Terence Hawkes appears to characterize Glendower and his daughter as a high point in the depiction of Welsh characters in Shakespeare's literature. Glendower and his daughter both speak Welsh, and Glendower is shown to be bilingual, translating for his daughter during her appearance, as opposed "to the garrulous but monolingual Fluellen, and the caricatured Sir Hugh Evens in The Merry Wives of Windsor." Hawke notes that there may be an unfortunate undertone to Glendower's boasting that he can speak English as well as the Northern Hotspur, depending on whether a production shows the thick-speaking Hotspur to be well-spoken. As speaking thick referred to speaking quickly, Shakespeare probably did not mean this as a pejorative comment on Glendower's capacities.

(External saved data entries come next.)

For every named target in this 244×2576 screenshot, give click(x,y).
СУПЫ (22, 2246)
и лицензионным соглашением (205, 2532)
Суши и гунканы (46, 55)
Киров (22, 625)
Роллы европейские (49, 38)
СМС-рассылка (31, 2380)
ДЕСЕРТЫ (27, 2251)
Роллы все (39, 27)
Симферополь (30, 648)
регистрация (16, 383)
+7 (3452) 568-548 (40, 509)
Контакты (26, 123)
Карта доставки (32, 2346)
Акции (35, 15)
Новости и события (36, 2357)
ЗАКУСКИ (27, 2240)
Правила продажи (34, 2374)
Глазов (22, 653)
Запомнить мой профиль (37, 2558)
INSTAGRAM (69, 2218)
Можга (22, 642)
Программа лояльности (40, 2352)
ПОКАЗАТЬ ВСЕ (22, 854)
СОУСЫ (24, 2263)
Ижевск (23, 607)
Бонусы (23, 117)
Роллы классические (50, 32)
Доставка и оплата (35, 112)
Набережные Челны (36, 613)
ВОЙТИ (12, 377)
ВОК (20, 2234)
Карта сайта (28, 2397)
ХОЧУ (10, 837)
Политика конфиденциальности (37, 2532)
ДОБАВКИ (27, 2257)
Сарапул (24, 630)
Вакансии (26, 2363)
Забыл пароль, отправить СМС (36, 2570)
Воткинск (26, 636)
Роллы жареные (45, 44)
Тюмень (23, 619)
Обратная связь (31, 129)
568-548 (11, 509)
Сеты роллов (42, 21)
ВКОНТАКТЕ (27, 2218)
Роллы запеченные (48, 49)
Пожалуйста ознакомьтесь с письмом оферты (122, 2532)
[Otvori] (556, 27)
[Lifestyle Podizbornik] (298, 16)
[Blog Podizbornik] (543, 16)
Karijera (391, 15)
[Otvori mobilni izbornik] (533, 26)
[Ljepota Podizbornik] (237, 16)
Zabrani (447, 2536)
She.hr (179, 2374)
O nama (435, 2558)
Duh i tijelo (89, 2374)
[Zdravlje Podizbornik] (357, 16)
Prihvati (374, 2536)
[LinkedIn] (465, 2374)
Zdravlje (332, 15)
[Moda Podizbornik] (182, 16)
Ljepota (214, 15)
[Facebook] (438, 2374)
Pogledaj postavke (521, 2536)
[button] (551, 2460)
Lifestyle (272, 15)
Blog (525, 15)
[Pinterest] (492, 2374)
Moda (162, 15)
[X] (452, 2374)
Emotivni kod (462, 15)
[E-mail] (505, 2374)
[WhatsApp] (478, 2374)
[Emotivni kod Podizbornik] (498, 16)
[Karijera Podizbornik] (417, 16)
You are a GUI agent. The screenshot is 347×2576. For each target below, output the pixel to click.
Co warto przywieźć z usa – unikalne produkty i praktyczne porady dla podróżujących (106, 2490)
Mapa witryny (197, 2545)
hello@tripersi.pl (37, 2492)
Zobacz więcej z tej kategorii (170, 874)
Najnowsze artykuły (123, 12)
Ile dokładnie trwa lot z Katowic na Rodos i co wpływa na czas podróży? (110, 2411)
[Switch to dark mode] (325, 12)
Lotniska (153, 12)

Megan S. Lloyd regards Glendower, particularly in his relationship to the English Hotspur, as representing the relationship between England and Wales: "The Glendower Mortimer describes is one worthy, well read, mystical, valiant, generous, cordial, affable, and more than tolerant of the likes of Hotspur. However, Mortimer's words also convey Glendower's potential for eruption. The tenuous relationship between Hotspur and Glendower recalls that of Wales and England. Assimilated into England and reaping the economic benefit of such an arrangement, the Welsh tolerate much, even the criticism of their culture, customs, and language; yet, if pushed too far, they pose a debilitating, dangerous force." In contrast, she notes that Mortimer and Glendower's daughter seem to have a positive and loving relationship, which would suggest that Welsh/English relationships do not have to be acrimonious.

== Performance history ==
For an extended period of history, Glendower and his daughter were not shown on stage. Thomas Betterton’s 1680s edition cut of 3.1. John Bell’s 1774 edition excised 3.1 as a “strange unmeaning, wild scene” (43). In 1808, John Philip Kemble cut 3.1 entirely. Not until a 1864 revival at the Drury Lane theatre did the audience, for the first time since before Betterton, hear Lady Mortimer’s Welsh song and all of 3.1. That amounts to a 180-year absence from English stages.

He is occasionally still removed from stage productions. Graham Abbey’s 2016 Breath of Kings: Rebellion adaptation, which combined Richard II and 1 Henry IV, completely removed 3.1, where the characters discuss how to rise to rebellion.